Andrés quería ser músico profesional, pero en la Universidad del Valle no superó la barrera de 30 cupos para 1.000 aspirantes. Quizás por el ejemplo de su madre docente, fue profesor de música de niños autistas e hizo una licenciatura, mientras estudiaba inglés becado y pensando en Canadá o Australia, pero la falta de recursos volvió a atravesarse.
Aun así, no se rindió y aplicó al programa Au pair en Alemania, cuidando niños de familias anfitrionas durante un año, a cambio de hospedaje, alimentación y algún dinero. Cumplido el año, hizo otro de trabajo social para extender su visa y luego eligió estudiar Hotelería y Turismo, programa que complementa trabajando en el hotel donde lo conocí, aunque también hace, con su novia, turnos de noche en un bar cercano.

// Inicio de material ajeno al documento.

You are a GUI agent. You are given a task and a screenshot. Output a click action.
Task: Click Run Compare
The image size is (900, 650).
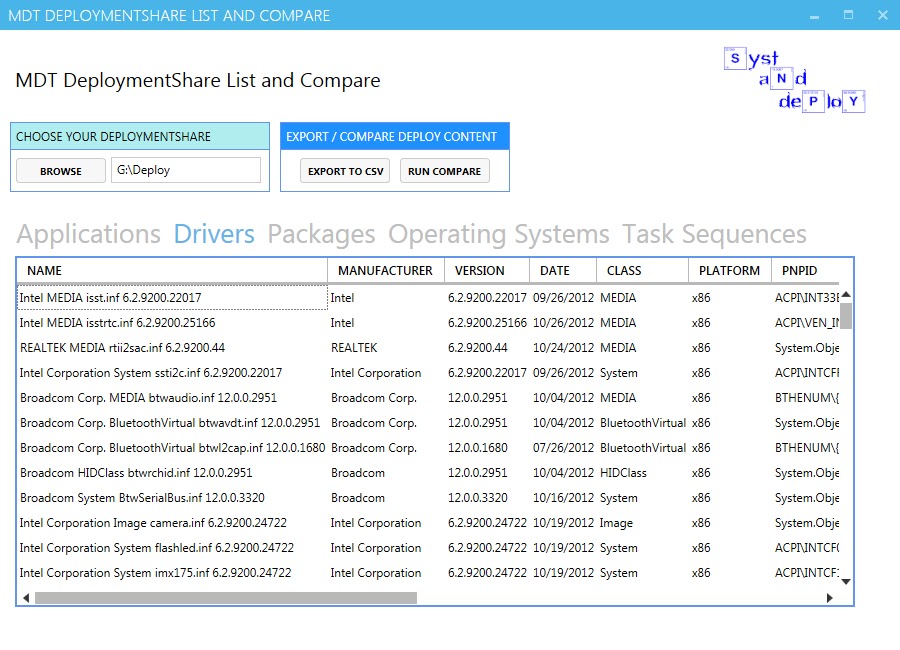[x=444, y=170]
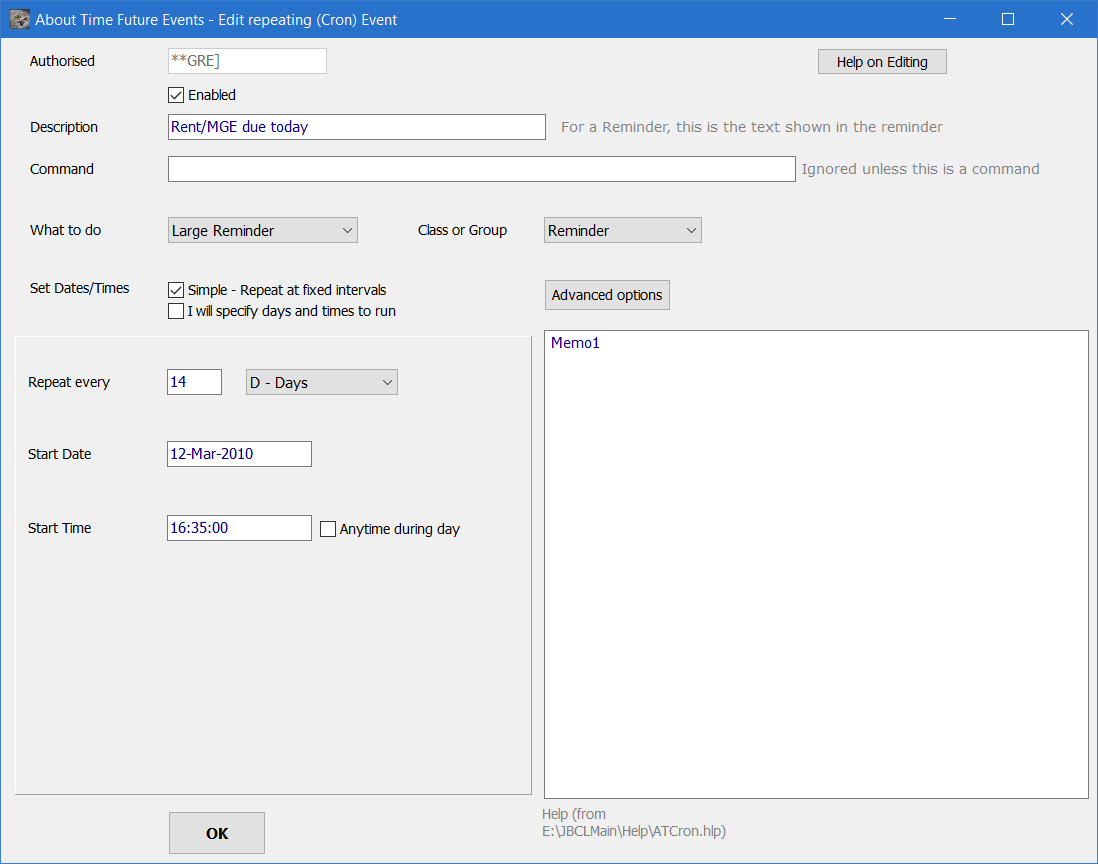This screenshot has width=1098, height=864.
Task: Enable Anytime during day checkbox
Action: click(x=328, y=529)
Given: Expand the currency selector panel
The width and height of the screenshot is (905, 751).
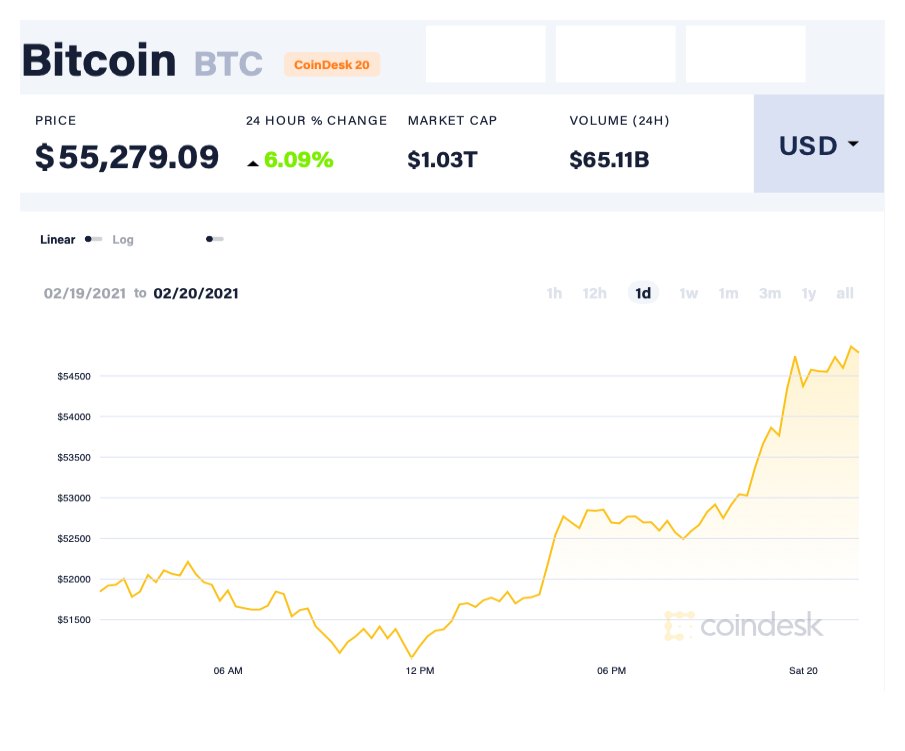Looking at the screenshot, I should pyautogui.click(x=818, y=145).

Laura es una bogotana que quiere ser médica, hizo su año de Au pair, prestó servicio social y hoy estudia enfermería, hace voluntariado y los turnos con Andrés en el bar donde suman euros para vivir y construir sueños; una pareja unida por el esfuerzo para alcanzarlos.
Como ellos, miles de nuestros jóvenes buscan oportunidades que su país les niega y construyen sus vidas con talento y esfuerzo. No dudo que Laura será médica, Andrés tendrá su propio negocio y ambos ascenderán económica y socialmente, pero su historia, hecha a pulso y sin ayuda, me llevó a varias reflexiones:
Primero: muchos no regresarán y el país perderá su talento y el fruto de su esfuerzo; un enorme capital social que terminamos “expatriando”.
Segundo: otros regresarán y, desde su “libertad de ser y de tener”, de sus aspiraciones de escalar económica y socialmente para su bienestar y el de sus familias, terminarán aportándole su talento y esfuerzo al país y construyendo su patrimonio.
Tercero: sin embargo, cuando lo logren, serán desligados de su esfuerzo y su historia por las narrativas de izquierda, para ser, simplemente, “ricos” que deben ser odiados por los “pobres”, como si lo conseguido no fuera fruto de su esfuerzo, sino del despojo.
Por eso mi última reflexión apunta a la naturaleza de la propiedad privada, no como derecho meramente económico, sino “moral y ético”, por su inmensa carga histórica de vida y esfuerzo, que no puede ser ignorada ni sus resultados satanizados.
Reflexioné en el derecho a “ser y a tener” de esa enorme clase media, la de Andrés y Laura, que empuja anónima el desarrollo; reflexioné en las oportunidades que el país les sigue debiendo. Reflexioné en el decreto que les paga a unos un millón de pesos mensuales por no destruir, mientras otros construyen sus vidas sin más ayuda que su esfuerzo; definitivamente, un mensaje que desvaloriza ese esfuerzo, y eso… es muy mala señal.